By now the girl had honed her craft and became meticulous about how she created the fabricated accounts.
She would scout the likes of Instagram to find a pretty girl with less than a 1000 followers and once located, she would steal her pictures.
“I don’t upload all of the stolen photos at once. I trickle them in, just like a normal person would,” she said.
“I always find the girl I’m stealing photos from on Facebook and I block every single person on her friends list.
“I’ve spent entire days doing this — actively blocking people who might catch on to the ruse.”
In addition to pictures, the girl would add close to 150 strangers to give the account authenticity.
She would also create other fake accounts she would use to pose as the fake friends on her fake profile.
With all the pieces of the puzzle complete, the girl was free to go about catfishing the world.
Although knowing what she was doing was wrong, she justified her actions by saying she never embezzled people out of money, rather only used the profiles to gain the attention she had always longed for.
“On the fake accounts, I could open up to people in a way that I couldn’t in real life,” she said.

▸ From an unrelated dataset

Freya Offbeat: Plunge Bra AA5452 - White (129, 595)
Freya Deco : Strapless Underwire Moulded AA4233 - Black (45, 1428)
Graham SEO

“Other girls my age had boyfriends and best friends, but I had my MySpace friends — people who cared about me, who let me vent, who asked me about my day.
However, what started as a way to gain attention soon become a sick addiction that left her filled with the negative emotions she was trying to escape.
“I’ve never had a real friend, a real relationship. I’ve never had a job. I wasted all of my teenage years doing this,” she said.
“I’ve isolated myself so much that now, whenever I’m with groups of people, I get severe anxiety.
“I can barely leave my house, because the entire world that I’ve created for myself is inside of my computer.”
Today, the girl is working through her problems and has deactivated all of her fake accounts, except for Amanda Williams.
“My existence hinges on this fake account, because it has defined who I am for so long,” she said.
“But while Amanda Williams grew up, I never gave myself the chance.”